→ Study text:
>>>

An American singer, songwriter, playwright, poet, and civil rights activist.

His singing debut was on the radio show Secret City at age 15.

When Mahalia Jackson recorded one of his songs, he began to focus on a career in music.

His first major contribution to a recorded work was a collaboration with Max Roach, We Insist! - Freedom Now, which was an early record celebrating the black freedom movement in the United States.

Columbia Records signed Brown, who was already in his mid-30's and married with five children, as a solo artist.

In 1960, he released his first LP, Sin and Soul, recorded from June 20 to October 23, 1960.

The cover to the album included personal reviews by well-known celebrities and jazz musicians of the time, including Steve Allen, Lorraine Hansberry, Nat Hentoff, Dorothy Killgallen, Max Roach and Nina Simone (Simone would later cover his "Work Song") The album is regarded as a 'true classic' for openly tackling the experiences of African-Americans with songs such as "Bid 'Em In" and "Afro-Blue".

The album is also significant because Brown's took several popular jazz instrumentals and combined them with self-penned lyrics on songs like "Dat Dere", "Afro-Blue" and "Work Song".

This began a trend that would continue with several other major jazz vocalists.

Jon Hendricks, for example, three years later composed lyrics for the Mongo Santamaría song "Yeh Yeh" later a hit for Georgie Fame Bob Dorough similarly composed lyrics for Mel Tormé's version of "Comin' Home Baby!" and musicians Larry Williams and Johnny "Guitar" Watson would also go on to compose lyrics for Cannonball Adderley's "Mercy, Mercy, Mercy" for Marlena Shaw.

Several of the tracks from Sin and Soul were embraced by the 60's Mod movement, such as "Humdrum Blues","Work Song" and "Watermelon Man".

Brown was soon to fall down the pecking order at Columbia following a rearrangement of the management at the company. His third album was notable for the lack of any self-composed songs.

He was given much more creative freedom for his fourth album, and he was back to his creative best, composing songs such as "The Snake", which became a Northern Soul classic when it was covered by Al Wilson.

Brown wrote at least 1,000 songs (only 125 have been published), twelve albums, and over a dozen musical plays.

Brown died in 2005 at the age of 78.

<<<

→ Tasks:
(1) Copy the passage from the Brown biography that begins at the words "He was given" and stops after the words "dozen musical plays.".
(2) According to the Brown biography, which celebrities and jazz musicians contributed personal reviews to the cover of Sin and Soul?
(3) In the Brown biography, where did Brown make his singing debut, and at what age?

→ Supplied data:
>>>

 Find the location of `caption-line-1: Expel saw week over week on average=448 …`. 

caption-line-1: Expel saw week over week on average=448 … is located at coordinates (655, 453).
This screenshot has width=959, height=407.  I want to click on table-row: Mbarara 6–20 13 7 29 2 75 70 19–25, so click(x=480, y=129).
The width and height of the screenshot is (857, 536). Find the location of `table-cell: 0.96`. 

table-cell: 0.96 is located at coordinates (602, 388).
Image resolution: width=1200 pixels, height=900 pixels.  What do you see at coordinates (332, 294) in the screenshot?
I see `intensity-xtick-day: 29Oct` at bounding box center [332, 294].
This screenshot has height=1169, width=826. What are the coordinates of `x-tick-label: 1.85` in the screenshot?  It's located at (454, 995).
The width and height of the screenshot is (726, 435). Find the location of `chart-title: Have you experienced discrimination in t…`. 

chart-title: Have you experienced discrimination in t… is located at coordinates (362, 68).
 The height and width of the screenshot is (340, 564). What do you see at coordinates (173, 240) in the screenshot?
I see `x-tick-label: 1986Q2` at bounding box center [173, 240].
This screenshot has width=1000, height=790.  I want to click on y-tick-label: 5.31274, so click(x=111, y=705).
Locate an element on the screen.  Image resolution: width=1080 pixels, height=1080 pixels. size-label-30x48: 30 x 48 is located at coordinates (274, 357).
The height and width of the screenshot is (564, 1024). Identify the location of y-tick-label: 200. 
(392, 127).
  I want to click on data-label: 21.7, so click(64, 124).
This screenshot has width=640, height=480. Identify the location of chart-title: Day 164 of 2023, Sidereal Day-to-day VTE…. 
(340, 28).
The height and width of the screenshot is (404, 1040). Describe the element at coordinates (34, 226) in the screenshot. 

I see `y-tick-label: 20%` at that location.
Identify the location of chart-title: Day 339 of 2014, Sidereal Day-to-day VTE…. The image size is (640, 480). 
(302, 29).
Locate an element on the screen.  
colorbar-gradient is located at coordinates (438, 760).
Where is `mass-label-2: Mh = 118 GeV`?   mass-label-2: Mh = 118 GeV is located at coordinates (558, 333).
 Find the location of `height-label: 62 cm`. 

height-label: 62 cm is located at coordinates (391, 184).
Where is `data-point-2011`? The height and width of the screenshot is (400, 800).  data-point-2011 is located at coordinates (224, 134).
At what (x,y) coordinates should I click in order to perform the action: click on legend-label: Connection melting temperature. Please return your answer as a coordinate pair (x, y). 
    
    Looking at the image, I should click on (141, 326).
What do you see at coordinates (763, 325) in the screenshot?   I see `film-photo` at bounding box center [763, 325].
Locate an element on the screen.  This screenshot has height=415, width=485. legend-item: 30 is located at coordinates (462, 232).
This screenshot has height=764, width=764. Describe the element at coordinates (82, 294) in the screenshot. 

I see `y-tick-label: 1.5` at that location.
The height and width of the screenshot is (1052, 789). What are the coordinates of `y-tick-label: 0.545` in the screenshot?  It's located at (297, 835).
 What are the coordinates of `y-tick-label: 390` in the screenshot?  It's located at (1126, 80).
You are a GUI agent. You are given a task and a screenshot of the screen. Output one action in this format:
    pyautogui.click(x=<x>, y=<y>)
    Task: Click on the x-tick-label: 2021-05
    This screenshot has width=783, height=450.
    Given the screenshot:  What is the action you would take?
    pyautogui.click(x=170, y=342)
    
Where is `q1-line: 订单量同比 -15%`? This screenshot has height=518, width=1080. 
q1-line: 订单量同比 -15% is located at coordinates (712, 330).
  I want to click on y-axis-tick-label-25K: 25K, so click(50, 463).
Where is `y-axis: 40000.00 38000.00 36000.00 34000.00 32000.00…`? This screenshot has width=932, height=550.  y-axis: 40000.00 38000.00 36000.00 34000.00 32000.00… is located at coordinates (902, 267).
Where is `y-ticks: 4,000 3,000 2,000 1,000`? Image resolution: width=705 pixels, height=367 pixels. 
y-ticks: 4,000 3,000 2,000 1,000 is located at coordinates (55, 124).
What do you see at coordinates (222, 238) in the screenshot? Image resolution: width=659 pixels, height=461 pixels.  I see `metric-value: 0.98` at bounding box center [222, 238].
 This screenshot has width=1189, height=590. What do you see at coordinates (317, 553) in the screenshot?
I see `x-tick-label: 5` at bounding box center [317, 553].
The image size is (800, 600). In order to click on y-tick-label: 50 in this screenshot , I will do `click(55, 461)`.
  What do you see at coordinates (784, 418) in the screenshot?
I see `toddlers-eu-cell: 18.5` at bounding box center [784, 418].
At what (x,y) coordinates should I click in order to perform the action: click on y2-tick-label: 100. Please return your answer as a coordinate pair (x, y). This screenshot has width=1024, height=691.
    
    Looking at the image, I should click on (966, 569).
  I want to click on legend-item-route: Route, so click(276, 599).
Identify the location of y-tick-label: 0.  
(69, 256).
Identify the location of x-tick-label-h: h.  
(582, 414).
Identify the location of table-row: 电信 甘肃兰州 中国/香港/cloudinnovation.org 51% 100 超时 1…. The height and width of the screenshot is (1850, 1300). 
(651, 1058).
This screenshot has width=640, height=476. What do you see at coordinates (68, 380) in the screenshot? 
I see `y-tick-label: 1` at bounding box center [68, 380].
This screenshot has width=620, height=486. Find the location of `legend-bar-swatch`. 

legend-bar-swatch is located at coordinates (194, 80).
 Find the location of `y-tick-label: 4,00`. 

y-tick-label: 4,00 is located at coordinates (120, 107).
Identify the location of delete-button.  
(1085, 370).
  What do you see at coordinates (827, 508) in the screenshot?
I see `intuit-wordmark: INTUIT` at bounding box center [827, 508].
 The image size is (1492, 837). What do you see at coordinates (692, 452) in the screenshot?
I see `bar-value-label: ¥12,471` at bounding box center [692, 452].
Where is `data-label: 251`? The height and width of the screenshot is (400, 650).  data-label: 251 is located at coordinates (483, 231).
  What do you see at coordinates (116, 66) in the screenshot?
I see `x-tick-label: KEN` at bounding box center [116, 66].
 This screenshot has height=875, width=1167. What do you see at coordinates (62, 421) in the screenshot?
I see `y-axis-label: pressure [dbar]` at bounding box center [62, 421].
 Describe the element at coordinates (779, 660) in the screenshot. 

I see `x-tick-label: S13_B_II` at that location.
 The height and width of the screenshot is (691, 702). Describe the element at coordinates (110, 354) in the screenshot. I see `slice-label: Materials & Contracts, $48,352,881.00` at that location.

<<<

→ Expected outputs:
(1)
He was given much more creative freedom for his fourth album, and he was back to his creative best, composing songs such as "The Snake", which became a Northern Soul classic when it was covered by Al Wilson.

Brown wrote at least 1,000 songs (only 125 have been published), twelve albums, and over a dozen musical plays.

(2) Steve Allen, Lorraine Hansberry, Nat Hentoff, Dorothy Killgallen, Max Roach and Nina Simone.

(3) On the radio show Secret City, at age 15.